WHAT YOU HAVE TO DO: Return the lines below that contain "computer".

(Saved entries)
◇ ◇ ◇ ◇
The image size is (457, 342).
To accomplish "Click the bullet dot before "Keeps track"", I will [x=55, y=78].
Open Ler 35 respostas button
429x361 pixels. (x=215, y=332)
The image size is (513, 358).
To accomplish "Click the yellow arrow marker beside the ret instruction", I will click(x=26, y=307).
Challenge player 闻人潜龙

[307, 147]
◇ ◇ ◇ ◇
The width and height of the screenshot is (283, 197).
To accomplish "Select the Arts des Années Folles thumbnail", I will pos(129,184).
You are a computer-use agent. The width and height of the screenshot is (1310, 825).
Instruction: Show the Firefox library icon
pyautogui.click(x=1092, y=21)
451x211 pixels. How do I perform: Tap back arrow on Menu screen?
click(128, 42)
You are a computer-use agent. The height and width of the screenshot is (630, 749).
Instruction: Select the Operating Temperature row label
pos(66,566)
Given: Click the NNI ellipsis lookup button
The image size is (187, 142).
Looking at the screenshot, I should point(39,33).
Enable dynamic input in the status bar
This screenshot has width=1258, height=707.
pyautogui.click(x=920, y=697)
◇ ◇ ◇ ◇
ANSWER SPACE:
You are a computer-use agent. The width and height of the screenshot is (1310, 825).
You are a computer-use agent. The height and width of the screenshot is (630, 749).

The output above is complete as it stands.